_Exercise objective_: Word for word, transcribe the data below from the line with "shop@atennis.kz (936, 1879)" to the line with "Ракетки теннисные (218, 735)", keeping both of those lines.

*** Material supplied ***

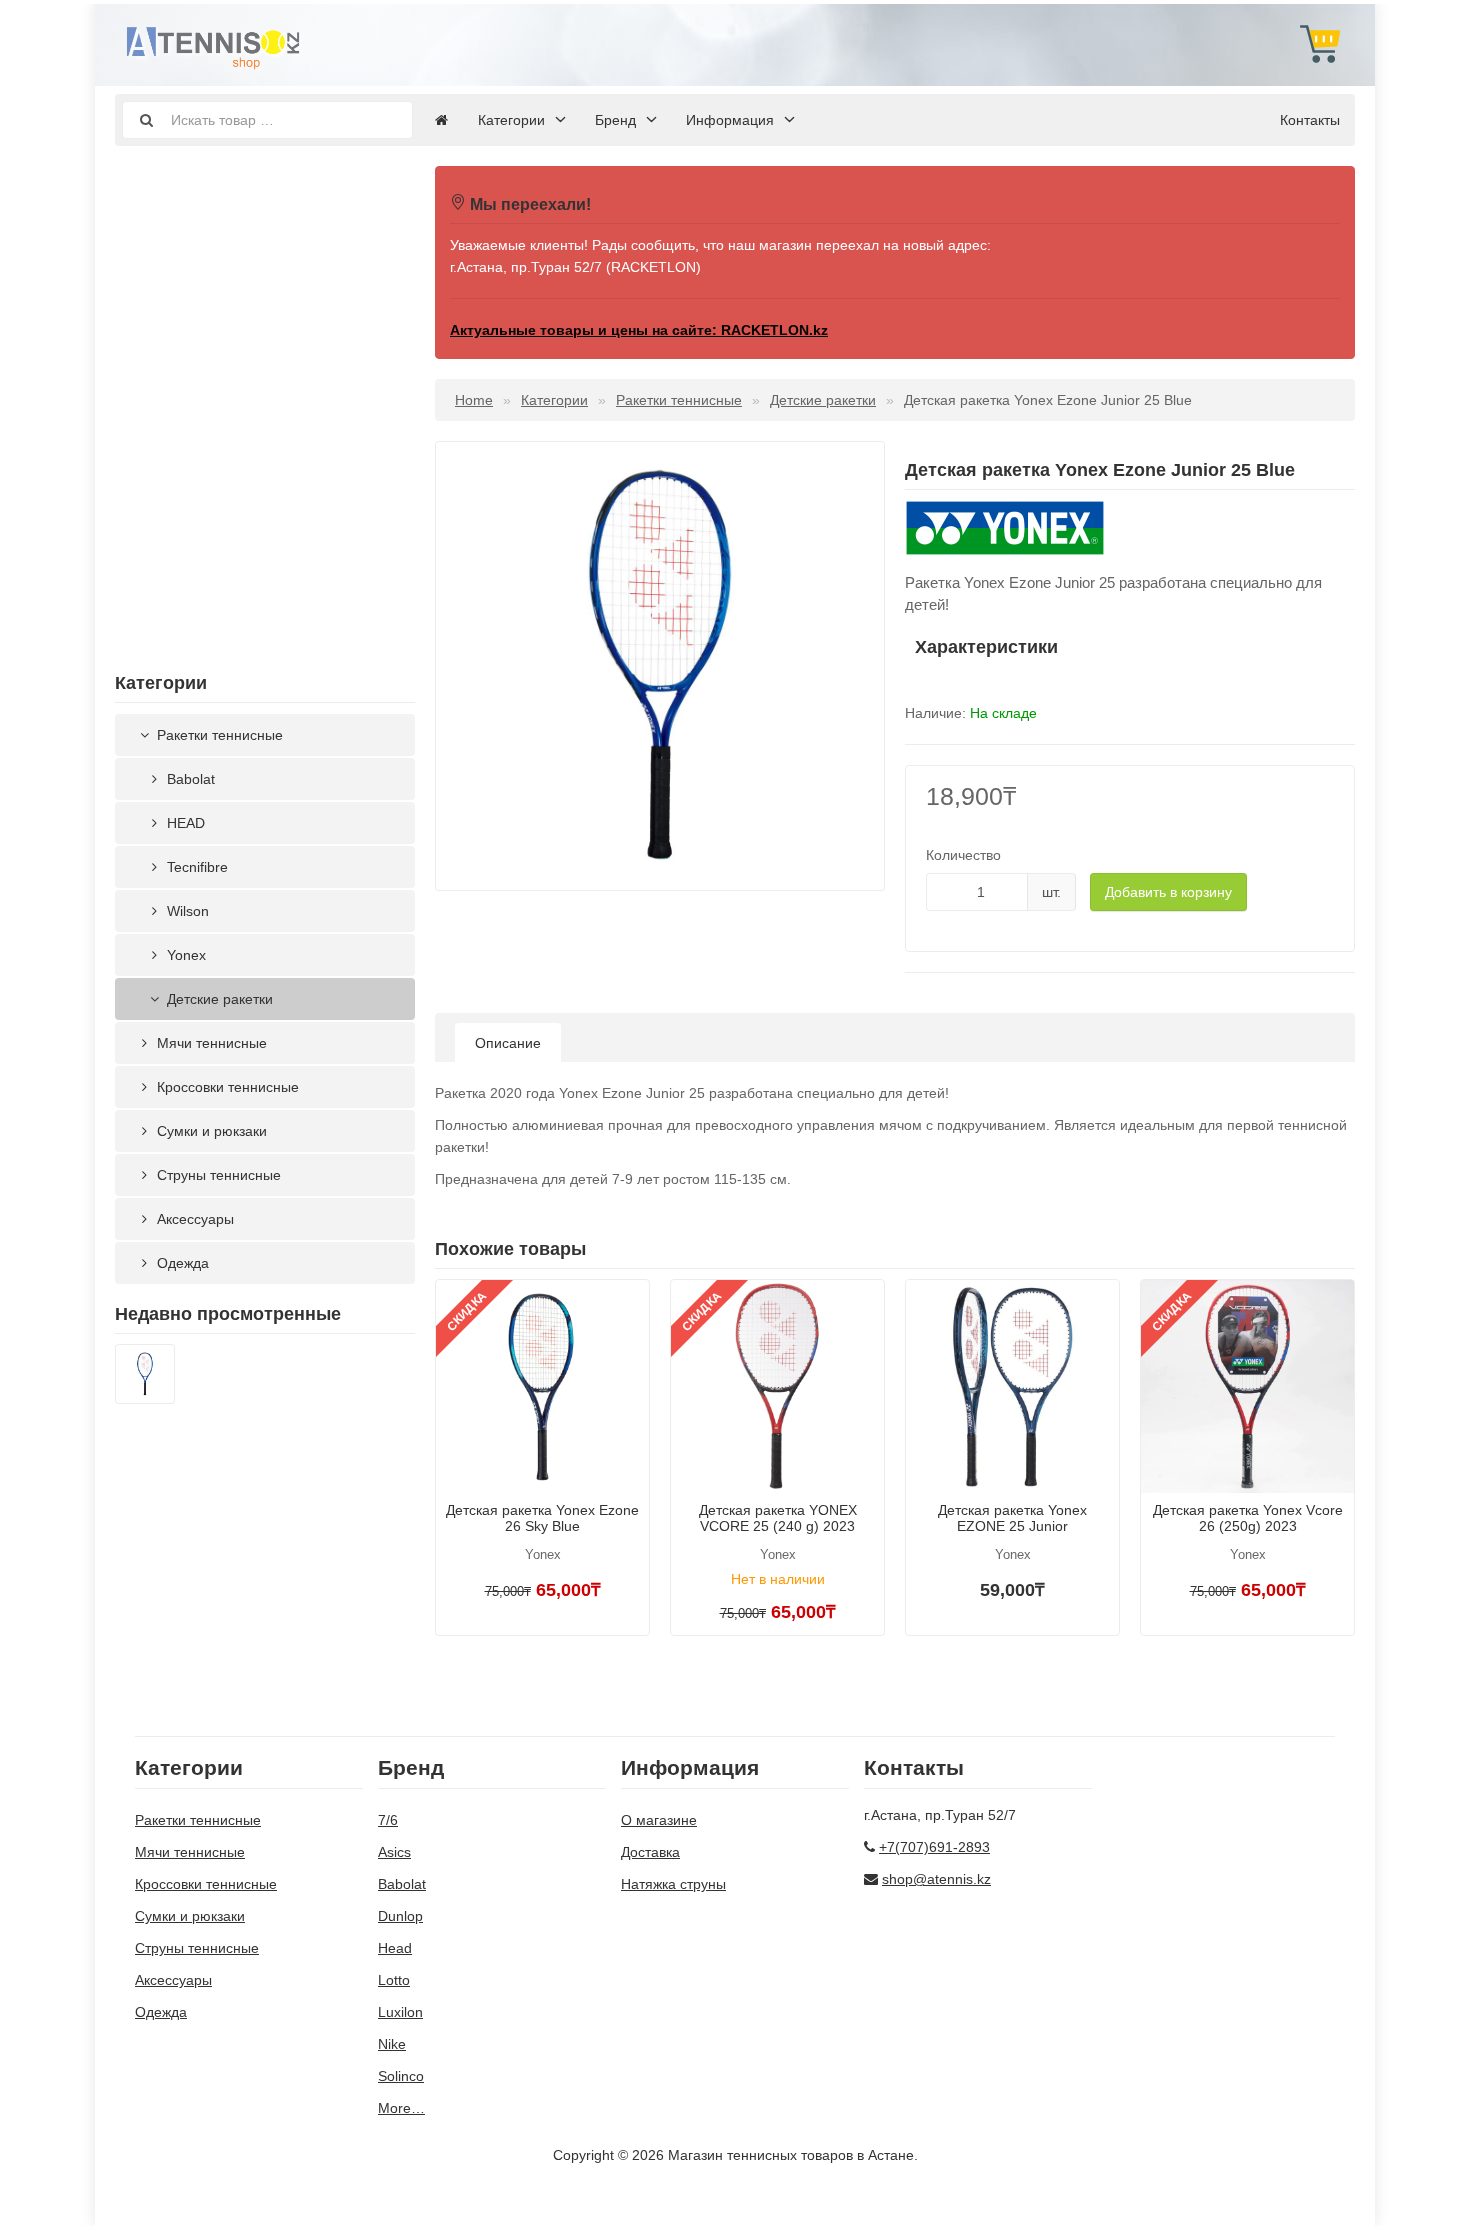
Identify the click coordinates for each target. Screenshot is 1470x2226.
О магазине (659, 1820)
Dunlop (400, 1916)
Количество (963, 855)
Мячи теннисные (210, 1043)
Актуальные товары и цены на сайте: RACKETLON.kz (639, 330)
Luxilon (400, 2012)
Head (395, 1948)
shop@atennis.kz (936, 1879)
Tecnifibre (195, 867)
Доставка (650, 1852)
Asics (394, 1852)
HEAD (184, 823)
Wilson (186, 911)
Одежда (181, 1263)
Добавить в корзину (1168, 892)
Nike (392, 2044)
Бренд (615, 120)
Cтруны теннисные (217, 1175)
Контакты (1310, 120)
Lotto (394, 1980)
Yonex (184, 955)
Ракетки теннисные (218, 735)
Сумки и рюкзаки (210, 1131)
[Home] (441, 120)
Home (474, 400)
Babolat (189, 779)
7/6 (388, 1820)
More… (401, 2108)
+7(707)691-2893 (934, 1847)
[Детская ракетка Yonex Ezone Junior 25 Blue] (145, 1377)
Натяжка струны (673, 1884)
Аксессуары (193, 1219)
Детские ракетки (218, 999)
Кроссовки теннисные (226, 1087)
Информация (730, 120)
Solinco (401, 2076)
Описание (508, 1043)
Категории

*** End of Material supplied ***

_Solution to this exercise_:
shop@atennis.kz (936, 1879)
Tecnifibre (195, 867)
Доставка (650, 1852)
Asics (394, 1852)
HEAD (184, 823)
Wilson (186, 911)
Одежда (181, 1263)
Добавить в корзину (1168, 892)
Nike (392, 2044)
Бренд (615, 120)
Cтруны теннисные (217, 1175)
Контакты (1310, 120)
Lotto (394, 1980)
Yonex (184, 955)
Ракетки теннисные (218, 735)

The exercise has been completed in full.